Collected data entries
--

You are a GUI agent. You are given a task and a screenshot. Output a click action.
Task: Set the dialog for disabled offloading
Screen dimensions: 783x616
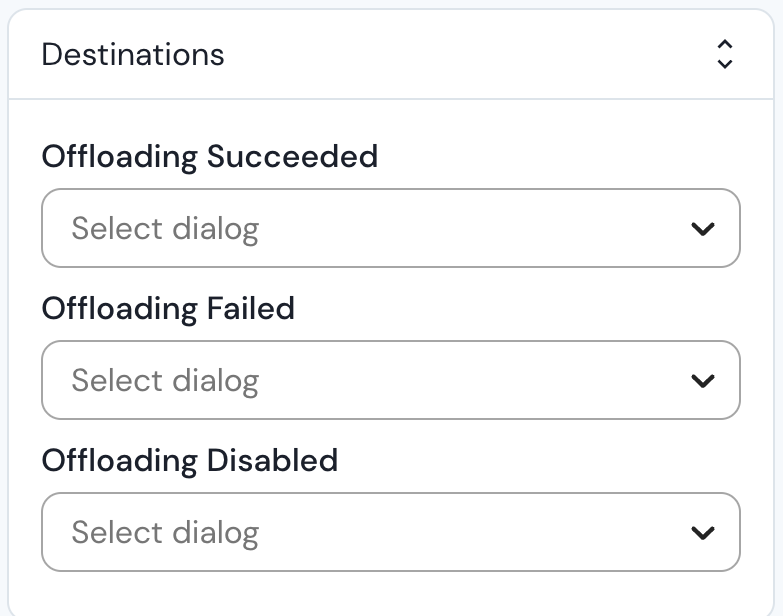pyautogui.click(x=390, y=532)
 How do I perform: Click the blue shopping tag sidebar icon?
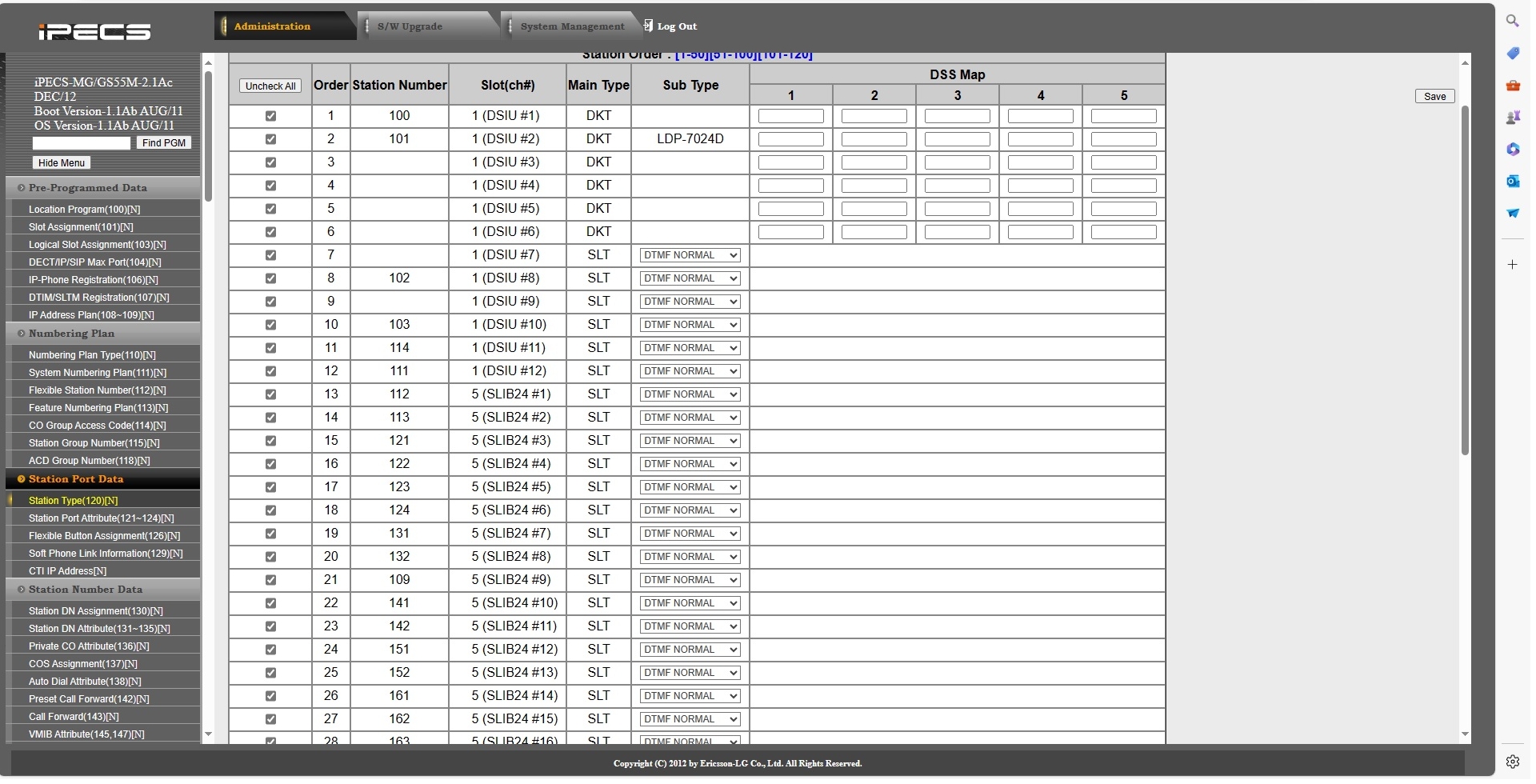coord(1512,54)
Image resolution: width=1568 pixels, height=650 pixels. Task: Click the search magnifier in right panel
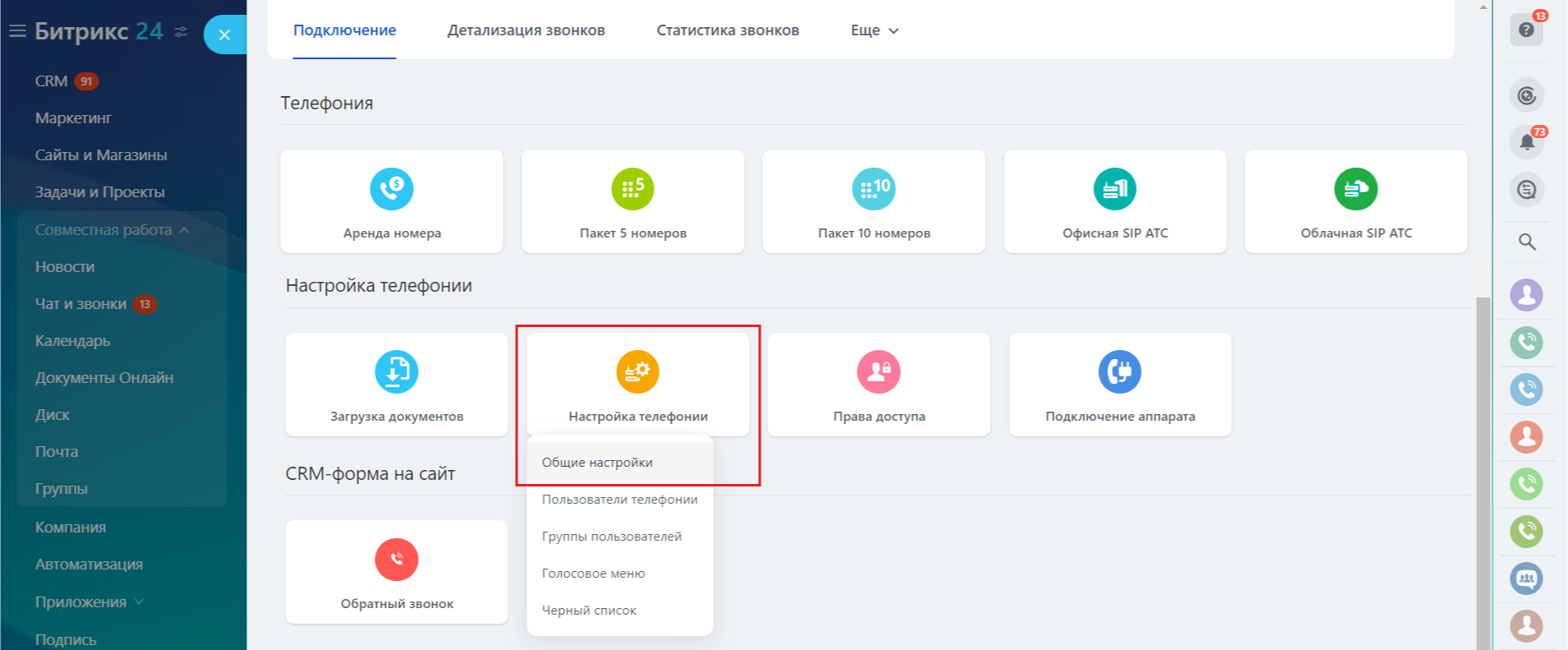(x=1527, y=242)
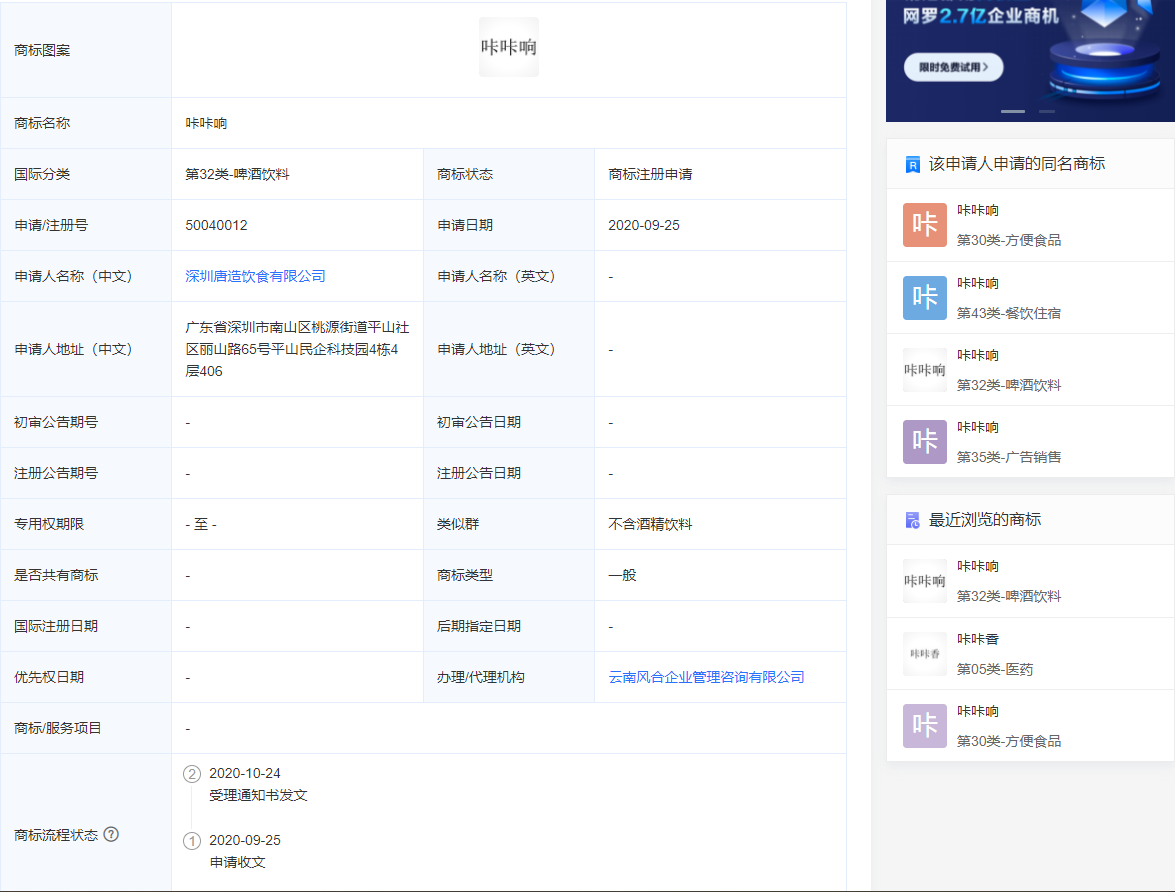
Task: Open the 咔咔香 title in recently viewed list
Action: point(977,639)
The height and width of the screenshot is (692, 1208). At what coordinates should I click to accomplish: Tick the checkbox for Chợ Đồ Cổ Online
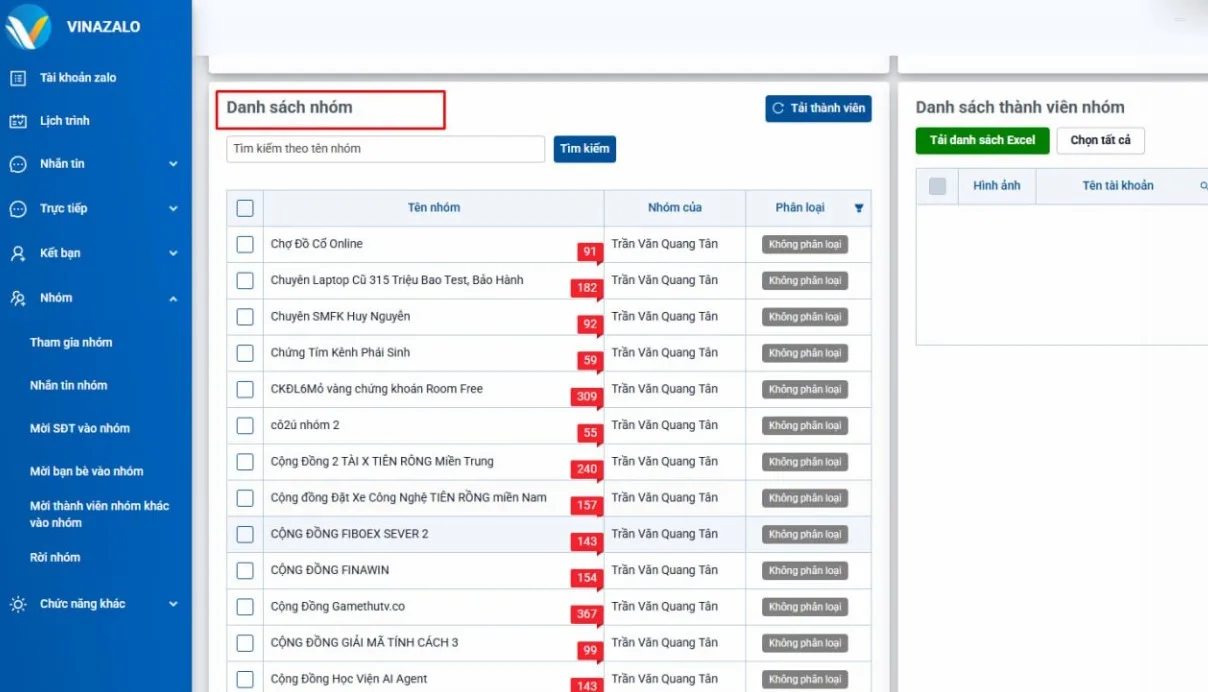245,244
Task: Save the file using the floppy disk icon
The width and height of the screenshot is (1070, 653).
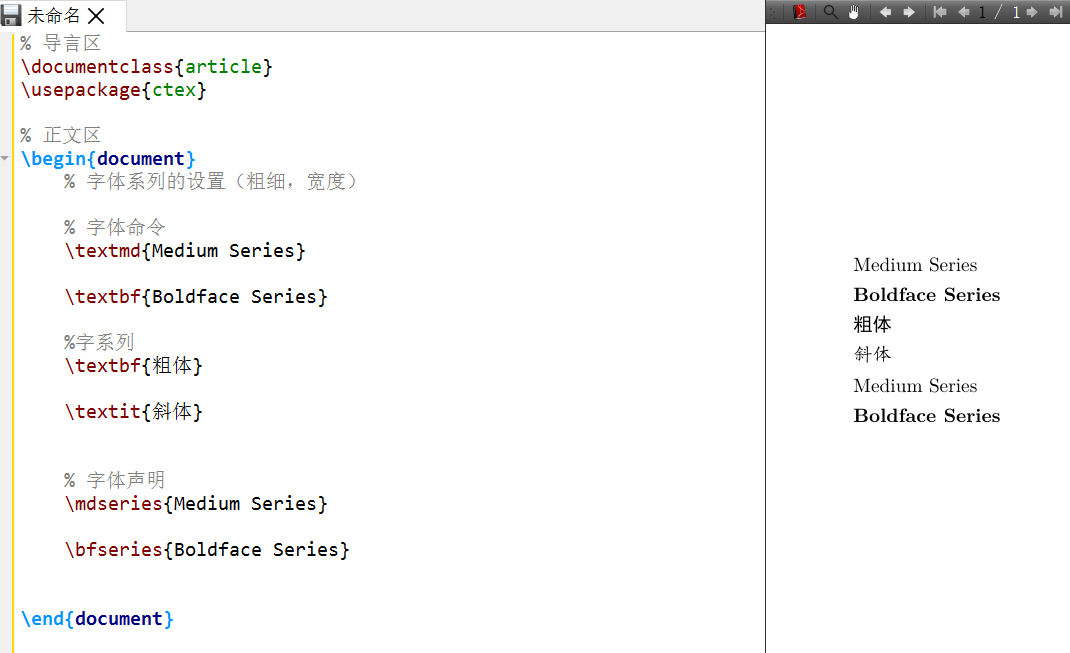Action: pyautogui.click(x=10, y=14)
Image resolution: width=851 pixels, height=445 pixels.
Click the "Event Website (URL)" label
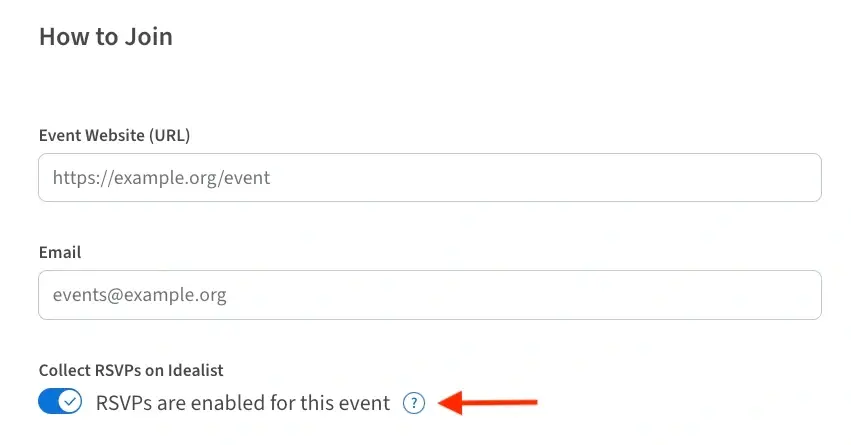114,135
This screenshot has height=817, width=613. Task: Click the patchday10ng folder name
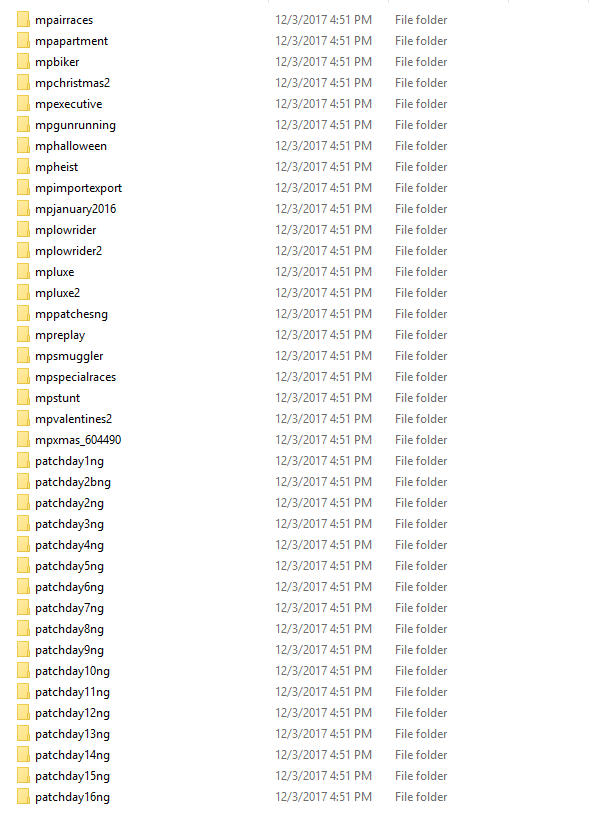point(72,671)
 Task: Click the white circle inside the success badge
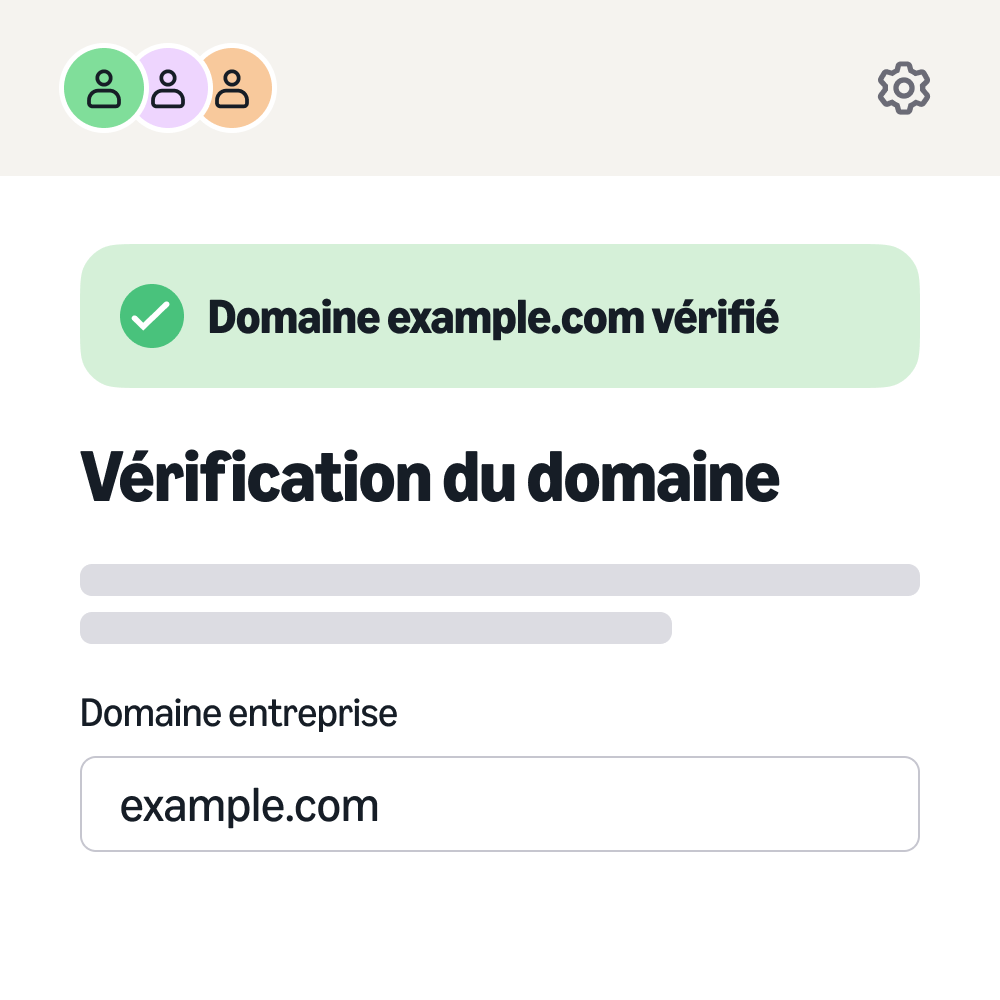pyautogui.click(x=152, y=316)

--

• PROBLEM DESCRIPTION:
For this exercise, return the data above exactly and leave every picture out.

• RESPONSE AREA:
You are a GUI agent. You are given a task and a screenshot. Output a click action.
Task: Set the dialog for disabled offloading
Screen dimensions: 783x616
pyautogui.click(x=390, y=532)
 How do I perform: Click the blue shopping tag sidebar icon?
coord(1512,54)
Image resolution: width=1568 pixels, height=650 pixels. Task: Click the search magnifier in right panel
(x=1527, y=242)
Task: Open the 咔咔香 title in recently viewed list
Action: point(977,639)
The height and width of the screenshot is (692, 1208). At what coordinates should I click to accomplish: Tick the checkbox for Chợ Đồ Cổ Online
245,244
Task: Save the file using the floppy disk icon
The width and height of the screenshot is (1070, 653).
Action: pyautogui.click(x=10, y=14)
Image resolution: width=851 pixels, height=445 pixels.
Click the "Event Website (URL)" label
114,135
This screenshot has height=817, width=613. Task: Click the patchday10ng folder name
point(72,671)
 Task: Click the white circle inside the success badge
pyautogui.click(x=152, y=316)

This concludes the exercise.